## START Given text

# SVM Training set
In order to train a SVM classifier that labels text as either GDPR content or not GDPR content we need a training set of GDPR texts and none GDPR texts. In this notebook such a training set is constructed from the dev_dataset/the GDPRDataset.

In [8]:
import json
from pathlib import Path
import GDPRDataset
import pandas as pd

ImportError: attempted relative import with no known parent package

# Load Config

In [2]:
config_file = open(f"{str(Path.cwd())}/create_svm_training_set_from_dev_dataset_config.json")
config = json.load(config_file)
config_file.close()

# Load Train Dataset

In [7]:
train_dataset_df = GDPRDataset.GDPRDataset(config['train_dataset_path']).dataframe

NameError: name 'GDPRDataset' is not defined

# Get GDPR texts

In [4]:
GDPR_texts_df = pd.DataFrame(data = {'content_removed':train_dataset_df[train_dataset_df['contains_GDPR'] == True]['content_removed']})

GDPR_texts_df['text_word_count'] = GDPR_texts_df['content_removed'].apply(lambda x: len(str(x).split(" ")))
GDPR_texts_df = GDPR_texts_df.reset_index()

## Get texts for negative samples
For each GDPR text get a text of similar length from none GDPR websites.

In [5]:
# Get none GDPR texts
no_GDPR_texts_df = pd.DataFrame(data={
    'content': train_dataset_df[train_dataset_df['contains_GDPR'] == False]['content'],
})
no_GDPR_texts_df = no_GDPR_texts_df.reset_index()

In [6]:
# trim the none GDPR texts to have similar lengths as the GDPR texts
no_GDPR_texts = []
for i in range(min(len(GDPR_texts_df),len(no_GDPR_texts_df))):
    text_len = GDPR_texts_df.loc[i]['text_word_count']
    no_GDPR_text = no_GDPR_texts_df.loc[i]['content']
    stripped_no_GDPR_text = " ".join(list(no_GDPR_text.split(" "))[:text_len])
    no_GDPR_texts.append(stripped_no_GDPR_text)

no_GDPR_texts_df = pd.DataFrame(data={'stripped_text':no_GDPR_texts})

## END Given text

# What to do
**1.** According to the SVM training set notebook, why does it build a set of both GDPR and non-GDPR texts? Answer in one to three sentences.
**2.** In the SVM training set notebook, what is the name of the column that stores the word count of each GDPR text?

## START Supplied data

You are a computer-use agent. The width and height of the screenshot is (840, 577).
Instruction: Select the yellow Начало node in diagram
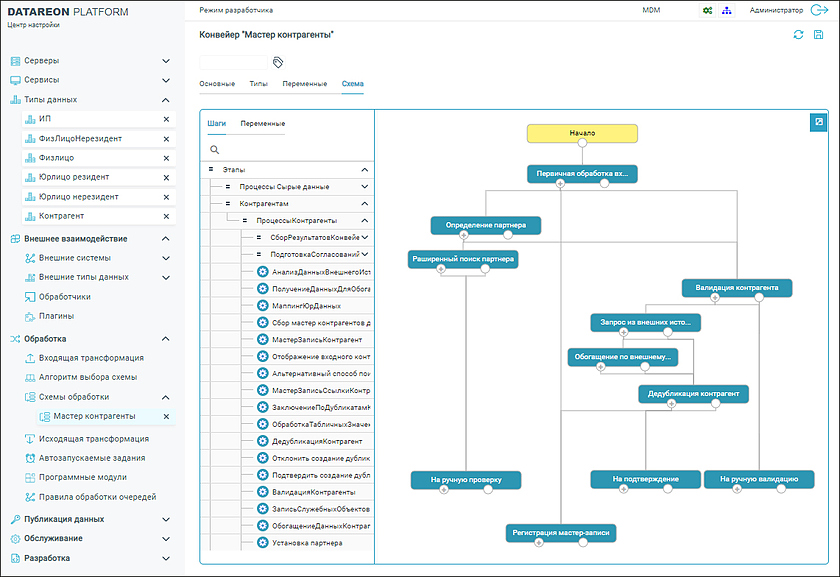click(581, 133)
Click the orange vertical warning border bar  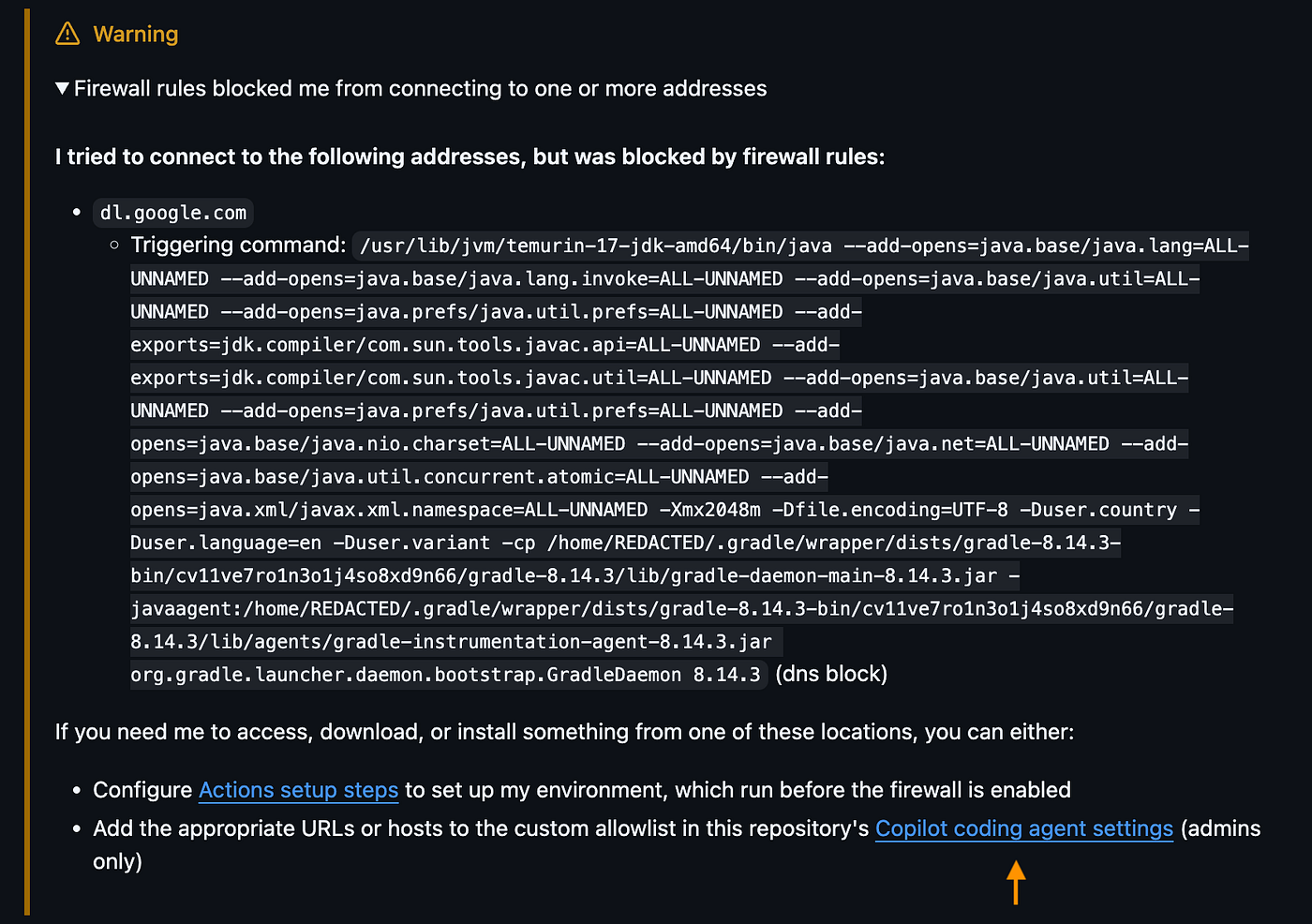click(x=27, y=462)
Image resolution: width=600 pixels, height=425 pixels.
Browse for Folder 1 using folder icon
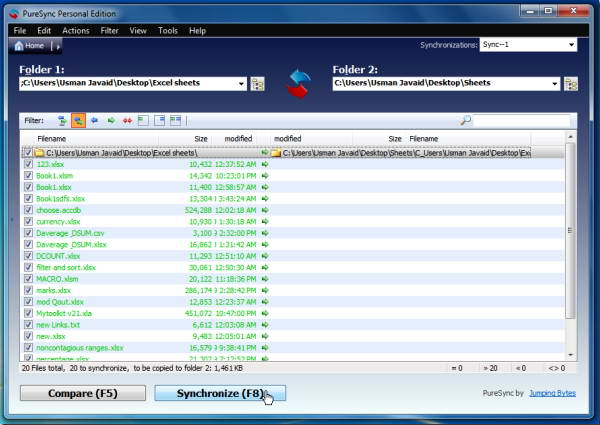pos(258,84)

## END Supplied data

# The results
**1.** An SVM classifier that labels text as either GDPR content or not GDPR content needs a training set containing both GDPR texts and non-GDPR texts. The notebook builds that training set from the dev_dataset, also called the GDPRDataset.

**2.** text_word_count